By Khaya Sithole
If last week is to be remembered in South African political history – it will be for 2 things in particular. Firstly, there was the extraordinary and grotesquely riveting testimony of Angelo Agrizzi in the Zondo Commission. Secondly – and not altogether unrelated to this testimony – the President of South Africa finally signed into law the Political Party Funding Bill. The bill itself has been idle in the President’s desk since last winter, and true to precedent – took an inexplicable length of time to become law. Its primary intention – to usher in a new era of transparency on how political parties are funded – has been long overdue in a country where the ANC’s electoral support has seen it claim the lion’s share of the current party funds allocation from the state.
But more crucially, due to its dual status as a political party and the incumbent governing party; the ANC has been accused of latent double-dipping in resources. Such a double-dipping occurs when the ANC can claim the legitimate share as allocated by the IEC every year, but also leverage government resources to amplify its message.
Whilst government resources should promote and fund projects and deliverables for the society at large; there is the obvious overlap where government ministers may be on a platform to address government matters, and also then remind the listening audience that their political party is the one that made it all happen. In this case, voters may then find the distinction between the party and the state difficult to untangle. This is as unavoidable as it is inevitable in any political system.
One could regard it as the latent dividend of winning electoral support – the ability to then run government agencies where you can find subtle ways of crediting your political party with the initiatives being conducted at a government level. This serves to provide indirect capital to the governing party as they can essentially stage an entire rally in their capacity as ‘government’, and simultaneously dedicate the entire programme to promoting their party ahead of a general election.
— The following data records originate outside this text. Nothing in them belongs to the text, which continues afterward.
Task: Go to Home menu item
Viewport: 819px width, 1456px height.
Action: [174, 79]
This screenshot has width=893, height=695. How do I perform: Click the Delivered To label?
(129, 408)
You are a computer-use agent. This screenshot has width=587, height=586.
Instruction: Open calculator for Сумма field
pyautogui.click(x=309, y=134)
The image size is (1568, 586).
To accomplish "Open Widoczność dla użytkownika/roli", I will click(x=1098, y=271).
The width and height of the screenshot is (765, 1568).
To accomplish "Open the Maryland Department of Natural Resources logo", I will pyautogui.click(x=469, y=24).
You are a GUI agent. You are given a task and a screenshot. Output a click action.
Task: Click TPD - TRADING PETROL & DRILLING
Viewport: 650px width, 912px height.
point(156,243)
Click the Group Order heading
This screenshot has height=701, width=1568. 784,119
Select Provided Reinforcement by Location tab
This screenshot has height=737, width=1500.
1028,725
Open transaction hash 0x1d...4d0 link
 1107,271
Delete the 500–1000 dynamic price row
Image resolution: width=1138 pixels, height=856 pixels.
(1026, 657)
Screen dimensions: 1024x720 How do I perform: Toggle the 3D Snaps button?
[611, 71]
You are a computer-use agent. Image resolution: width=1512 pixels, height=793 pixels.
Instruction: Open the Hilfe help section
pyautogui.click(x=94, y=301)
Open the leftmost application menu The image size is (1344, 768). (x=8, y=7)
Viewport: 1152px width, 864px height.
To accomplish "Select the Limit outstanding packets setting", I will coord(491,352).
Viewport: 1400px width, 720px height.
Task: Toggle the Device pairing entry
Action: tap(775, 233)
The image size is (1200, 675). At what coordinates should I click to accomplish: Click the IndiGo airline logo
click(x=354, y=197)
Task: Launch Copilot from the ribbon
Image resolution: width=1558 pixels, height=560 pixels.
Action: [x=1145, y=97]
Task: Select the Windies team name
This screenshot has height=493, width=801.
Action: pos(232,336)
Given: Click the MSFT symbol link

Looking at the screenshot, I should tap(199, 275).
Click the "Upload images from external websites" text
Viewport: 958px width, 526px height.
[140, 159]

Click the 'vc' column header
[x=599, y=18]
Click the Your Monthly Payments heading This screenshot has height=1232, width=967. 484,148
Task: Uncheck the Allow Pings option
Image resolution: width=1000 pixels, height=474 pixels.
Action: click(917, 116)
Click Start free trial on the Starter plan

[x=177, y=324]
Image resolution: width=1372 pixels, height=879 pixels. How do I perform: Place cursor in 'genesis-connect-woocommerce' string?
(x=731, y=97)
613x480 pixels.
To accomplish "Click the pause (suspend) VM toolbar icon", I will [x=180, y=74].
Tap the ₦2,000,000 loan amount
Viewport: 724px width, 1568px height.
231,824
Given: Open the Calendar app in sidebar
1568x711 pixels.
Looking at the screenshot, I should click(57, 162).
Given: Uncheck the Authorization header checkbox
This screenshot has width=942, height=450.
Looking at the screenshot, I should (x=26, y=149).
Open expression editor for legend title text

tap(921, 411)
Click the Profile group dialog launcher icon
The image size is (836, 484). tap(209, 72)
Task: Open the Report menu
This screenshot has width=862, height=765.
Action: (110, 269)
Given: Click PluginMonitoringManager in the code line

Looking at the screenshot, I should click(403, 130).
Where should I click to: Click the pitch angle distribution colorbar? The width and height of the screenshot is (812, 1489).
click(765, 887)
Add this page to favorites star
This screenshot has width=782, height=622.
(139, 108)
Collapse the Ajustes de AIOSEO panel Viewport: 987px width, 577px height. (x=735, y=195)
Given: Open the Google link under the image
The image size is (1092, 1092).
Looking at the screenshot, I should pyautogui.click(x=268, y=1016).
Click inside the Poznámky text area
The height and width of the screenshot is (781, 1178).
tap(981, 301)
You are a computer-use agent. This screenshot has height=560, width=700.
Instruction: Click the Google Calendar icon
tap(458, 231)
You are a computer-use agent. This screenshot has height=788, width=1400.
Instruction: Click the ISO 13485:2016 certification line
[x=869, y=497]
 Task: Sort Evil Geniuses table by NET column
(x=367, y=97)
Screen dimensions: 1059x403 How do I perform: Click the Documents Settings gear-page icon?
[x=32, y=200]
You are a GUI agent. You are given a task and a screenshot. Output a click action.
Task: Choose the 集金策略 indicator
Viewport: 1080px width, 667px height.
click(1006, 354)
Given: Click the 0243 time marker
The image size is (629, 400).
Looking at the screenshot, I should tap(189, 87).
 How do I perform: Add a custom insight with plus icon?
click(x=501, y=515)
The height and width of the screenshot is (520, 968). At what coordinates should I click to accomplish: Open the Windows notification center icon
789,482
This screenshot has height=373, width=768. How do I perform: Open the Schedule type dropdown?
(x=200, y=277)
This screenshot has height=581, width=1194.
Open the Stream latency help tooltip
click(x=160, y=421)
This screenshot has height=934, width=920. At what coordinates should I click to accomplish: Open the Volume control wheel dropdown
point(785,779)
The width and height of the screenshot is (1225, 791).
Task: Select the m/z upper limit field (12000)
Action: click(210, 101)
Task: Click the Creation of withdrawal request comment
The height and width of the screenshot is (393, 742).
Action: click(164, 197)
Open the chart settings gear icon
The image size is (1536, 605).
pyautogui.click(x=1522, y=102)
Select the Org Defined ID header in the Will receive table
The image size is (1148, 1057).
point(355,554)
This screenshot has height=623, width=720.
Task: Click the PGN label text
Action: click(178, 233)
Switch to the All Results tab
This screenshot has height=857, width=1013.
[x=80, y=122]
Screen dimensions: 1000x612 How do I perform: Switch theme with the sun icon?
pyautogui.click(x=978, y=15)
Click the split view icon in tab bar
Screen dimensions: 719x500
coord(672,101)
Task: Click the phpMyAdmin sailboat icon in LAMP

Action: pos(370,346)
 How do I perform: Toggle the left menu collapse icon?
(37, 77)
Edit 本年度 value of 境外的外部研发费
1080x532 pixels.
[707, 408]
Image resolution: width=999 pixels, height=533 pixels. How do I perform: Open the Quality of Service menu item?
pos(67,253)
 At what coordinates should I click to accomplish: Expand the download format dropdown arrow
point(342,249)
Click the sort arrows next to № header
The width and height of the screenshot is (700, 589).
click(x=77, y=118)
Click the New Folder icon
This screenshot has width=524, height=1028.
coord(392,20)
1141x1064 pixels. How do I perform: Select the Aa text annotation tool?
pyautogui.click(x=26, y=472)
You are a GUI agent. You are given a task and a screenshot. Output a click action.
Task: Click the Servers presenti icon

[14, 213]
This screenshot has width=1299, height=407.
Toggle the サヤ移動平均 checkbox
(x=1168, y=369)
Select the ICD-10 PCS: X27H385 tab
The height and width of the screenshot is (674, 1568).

The secondary electoral dividend – and the more explicit one – is the fact that annual party funding allocations by the IEC have been allocated primarily on the basis of seats won in preceding elections. This means that a party that wins over 62% of the vote; attains a number of seats in the national and provincial assemblies that is commensurate with its electoral support.
As a result; big parties have more resources to dedicate to winning even more electoral support in succeeding elections. This has the capacity of driving the electoral system towards an oligopoly of the few as we have seen in South Africa where the ANC, the DA, and the EFF received 89% of the 2018 allocation alone. The remaining parties accounted for only 11% of the IEC allocations from the Represented Political Parties Fund. Whilst the correlation between electoral support and final allocation is not perfectly linear due to the fact that the fund is split 90:10 between the national and provincial legislatures; it is remarkably strong. As a consequence; the ANC’s 62% electoral support (as per national assembly representation); saw it receive 59% of the total allocation.
The new act provides for the creation of 2 separate funds – the public fund and the private fund. The public fund will essentially be a successor fund to the current Represented Political Parties Fund. Its mandate will be to house the funds disbursed by the state towards supporting political parties. The main difference is that this fund will no longer apply the 90:10 allocation rule. Rather, the fund will now apply a new formula to allocate funding to political parties. It is envisaged that such a formula will balance equity and proportionality. In spreading the pie across the multiple parties who qualify; the formula will assist smaller parties to gain access to more resources than they currently have.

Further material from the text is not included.